Her words set off a firestorm, with outrage percolating at both the local level, including stern words from Massachusetts police chiefs, and in the national media. Fox News, of course, ate it up, and Attorney General Jeff Sessions weighed in (How this managed not to get a presidential tweet is a mystery). The latest big name to critique her remarks was Gov. Charlie Baker, who has been working to bolster his pro-cop bona fides and told the Herald that police “absolutely feel like they’ve been on the wrong end of a lot of the rhetoric that’s gone on in this country for quite a while” and that there’s “a better way to talk about this stuff.”

Under pressure, Warren on Saturday sought to clarify her remarks, saying in a statement, “I spoke about an entire system — not individuals — and will continue to work on reforms to make the criminal justice system fairer,” and adding that she spoke with that she had spoken with Yarmouth Police Chief Frank Frederickson, who described her words as a slap in the face, to try to clear the air.

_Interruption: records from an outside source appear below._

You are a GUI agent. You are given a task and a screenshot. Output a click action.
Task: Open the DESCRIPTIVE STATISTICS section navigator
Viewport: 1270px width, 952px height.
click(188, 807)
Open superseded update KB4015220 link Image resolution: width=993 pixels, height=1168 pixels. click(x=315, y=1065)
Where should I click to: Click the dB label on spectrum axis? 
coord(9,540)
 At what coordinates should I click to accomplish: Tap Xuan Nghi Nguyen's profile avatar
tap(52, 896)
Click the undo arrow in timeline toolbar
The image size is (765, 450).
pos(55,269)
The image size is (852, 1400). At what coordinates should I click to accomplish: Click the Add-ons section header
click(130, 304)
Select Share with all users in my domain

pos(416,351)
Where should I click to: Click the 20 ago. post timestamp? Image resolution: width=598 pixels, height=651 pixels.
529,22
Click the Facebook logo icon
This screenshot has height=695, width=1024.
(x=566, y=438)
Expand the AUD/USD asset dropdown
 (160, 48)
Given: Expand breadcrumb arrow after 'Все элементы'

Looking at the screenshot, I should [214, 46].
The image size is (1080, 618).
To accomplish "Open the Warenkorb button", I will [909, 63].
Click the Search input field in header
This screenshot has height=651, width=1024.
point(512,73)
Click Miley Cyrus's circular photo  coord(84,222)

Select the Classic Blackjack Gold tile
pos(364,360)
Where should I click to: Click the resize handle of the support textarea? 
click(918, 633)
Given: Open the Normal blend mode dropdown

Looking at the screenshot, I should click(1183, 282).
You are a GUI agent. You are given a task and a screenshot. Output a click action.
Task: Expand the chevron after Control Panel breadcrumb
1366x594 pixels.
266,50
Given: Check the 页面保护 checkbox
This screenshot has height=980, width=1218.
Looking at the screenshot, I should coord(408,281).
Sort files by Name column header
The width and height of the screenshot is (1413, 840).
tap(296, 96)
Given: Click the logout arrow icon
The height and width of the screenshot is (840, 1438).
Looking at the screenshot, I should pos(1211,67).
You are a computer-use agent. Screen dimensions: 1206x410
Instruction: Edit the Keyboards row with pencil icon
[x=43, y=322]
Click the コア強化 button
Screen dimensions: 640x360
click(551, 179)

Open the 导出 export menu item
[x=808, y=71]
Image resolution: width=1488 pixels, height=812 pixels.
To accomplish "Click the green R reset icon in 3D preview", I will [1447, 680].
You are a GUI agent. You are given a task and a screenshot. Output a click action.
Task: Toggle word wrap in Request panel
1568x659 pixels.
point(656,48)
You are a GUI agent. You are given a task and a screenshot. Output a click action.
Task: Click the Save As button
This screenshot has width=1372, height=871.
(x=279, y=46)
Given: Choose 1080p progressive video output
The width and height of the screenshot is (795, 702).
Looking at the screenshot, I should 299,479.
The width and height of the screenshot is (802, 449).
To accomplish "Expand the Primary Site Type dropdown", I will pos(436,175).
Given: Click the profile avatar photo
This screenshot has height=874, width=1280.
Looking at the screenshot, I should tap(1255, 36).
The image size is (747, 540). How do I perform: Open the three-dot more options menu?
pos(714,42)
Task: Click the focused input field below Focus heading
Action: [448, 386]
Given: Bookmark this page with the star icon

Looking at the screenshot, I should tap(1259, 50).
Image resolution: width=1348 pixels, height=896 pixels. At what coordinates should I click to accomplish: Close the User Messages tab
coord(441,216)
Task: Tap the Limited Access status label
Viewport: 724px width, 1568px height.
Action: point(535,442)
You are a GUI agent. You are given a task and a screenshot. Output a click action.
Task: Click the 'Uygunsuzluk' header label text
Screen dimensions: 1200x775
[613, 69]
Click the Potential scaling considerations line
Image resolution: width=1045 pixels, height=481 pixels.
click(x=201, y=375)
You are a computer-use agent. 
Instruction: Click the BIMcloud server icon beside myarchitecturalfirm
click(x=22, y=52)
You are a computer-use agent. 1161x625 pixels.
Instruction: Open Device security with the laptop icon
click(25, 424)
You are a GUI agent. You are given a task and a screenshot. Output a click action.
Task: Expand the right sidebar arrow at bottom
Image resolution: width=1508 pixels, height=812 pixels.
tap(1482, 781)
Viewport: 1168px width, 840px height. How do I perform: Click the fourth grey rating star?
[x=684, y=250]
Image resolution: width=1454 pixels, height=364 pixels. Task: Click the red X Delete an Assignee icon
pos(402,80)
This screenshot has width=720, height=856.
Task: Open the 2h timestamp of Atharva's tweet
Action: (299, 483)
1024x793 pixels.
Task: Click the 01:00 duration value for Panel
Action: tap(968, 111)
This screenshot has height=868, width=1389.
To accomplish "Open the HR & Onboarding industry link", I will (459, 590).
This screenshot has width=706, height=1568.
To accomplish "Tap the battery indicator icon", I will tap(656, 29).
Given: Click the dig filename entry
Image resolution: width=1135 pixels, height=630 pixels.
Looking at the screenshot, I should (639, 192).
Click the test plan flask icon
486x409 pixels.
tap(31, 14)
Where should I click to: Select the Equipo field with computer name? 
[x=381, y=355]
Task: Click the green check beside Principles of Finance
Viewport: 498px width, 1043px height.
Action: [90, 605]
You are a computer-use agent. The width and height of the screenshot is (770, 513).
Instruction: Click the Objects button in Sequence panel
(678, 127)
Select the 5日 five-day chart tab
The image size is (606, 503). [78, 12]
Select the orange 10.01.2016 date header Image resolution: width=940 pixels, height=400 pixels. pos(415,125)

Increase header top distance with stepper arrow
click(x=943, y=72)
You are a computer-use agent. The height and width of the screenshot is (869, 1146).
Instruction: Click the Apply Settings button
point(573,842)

According to the Globe, she also addressed the controversy in a town hall meeting, saying  there were “a lot of good people” in law enforcement “who get up every day and try to make this a more just, a more fair, more responsive system.”

Don’t expect her to shy away from addressing the very real inequities of the system, but how she can do that without angering Republicans ready to pounce on the likely 2020 contender at the slightest move remains to be seen.